Word and element pointing entries:
* BEGIN *

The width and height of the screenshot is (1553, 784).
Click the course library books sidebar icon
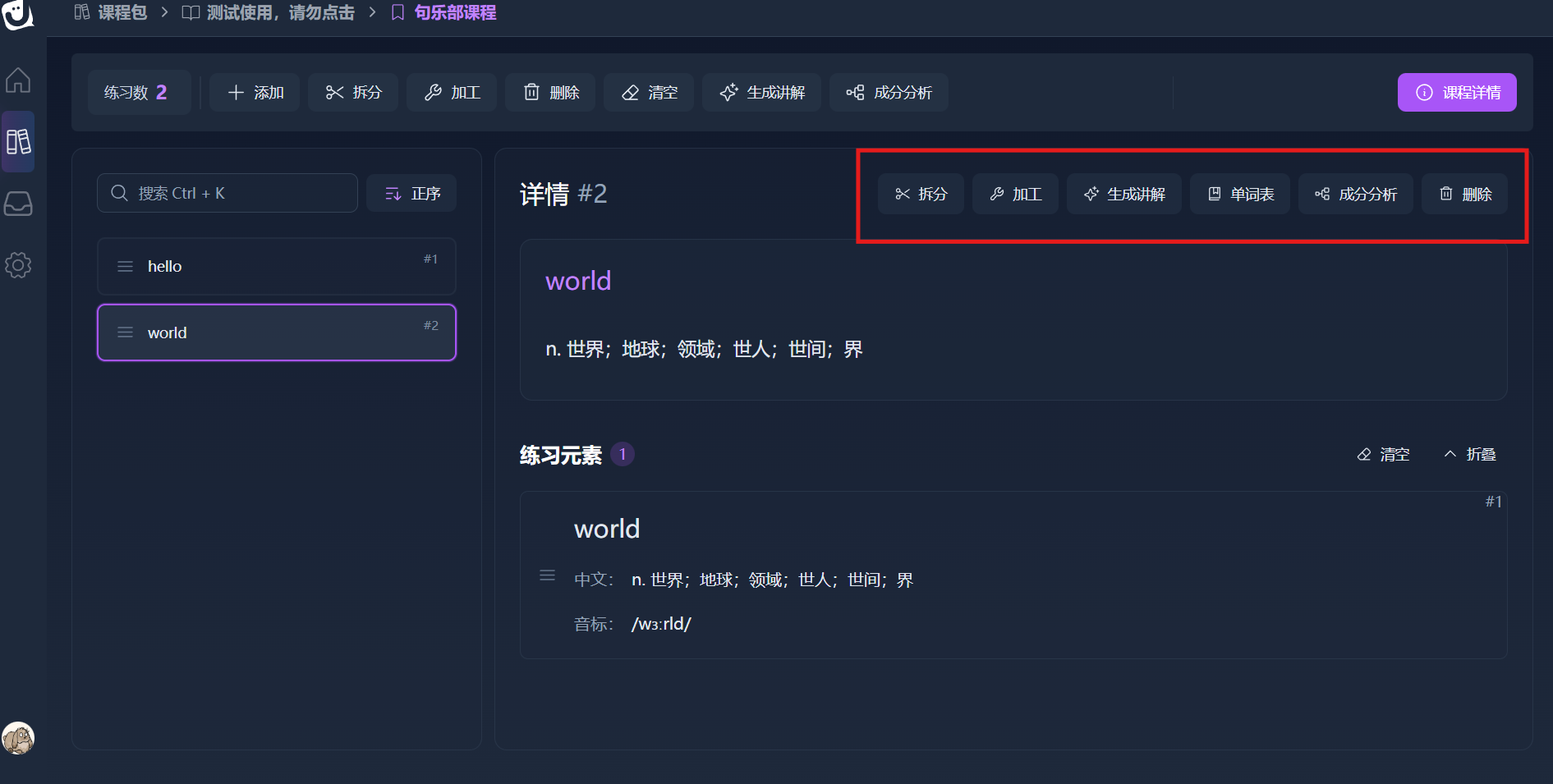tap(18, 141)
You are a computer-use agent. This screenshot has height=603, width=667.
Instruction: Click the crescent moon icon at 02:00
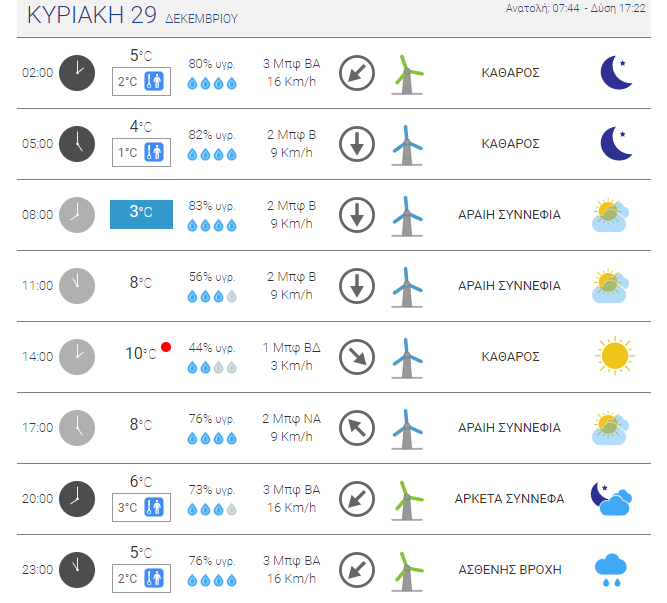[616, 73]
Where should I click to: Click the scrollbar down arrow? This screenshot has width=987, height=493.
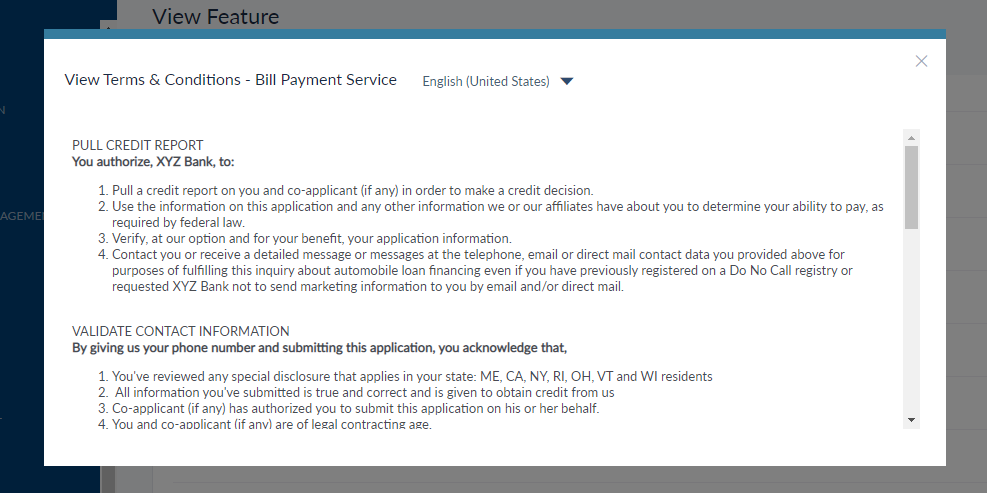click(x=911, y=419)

* END *

§ Your task
Provide every line of the entries above as a JSON list of strings, one string per line, omitting blank lines and leaving out the pictures.

§ Right answer
[
  "The width and height of the screenshot is (1553, 784).",
  "Click the course library books sidebar icon",
  "tap(18, 141)",
  "You are a computer-use agent. This screenshot has height=603, width=667.",
  "Instruction: Click the crescent moon icon at 02:00",
  "[616, 73]",
  "Where should I click to: Click the scrollbar down arrow? This screenshot has width=987, height=493.",
  "click(x=911, y=419)"
]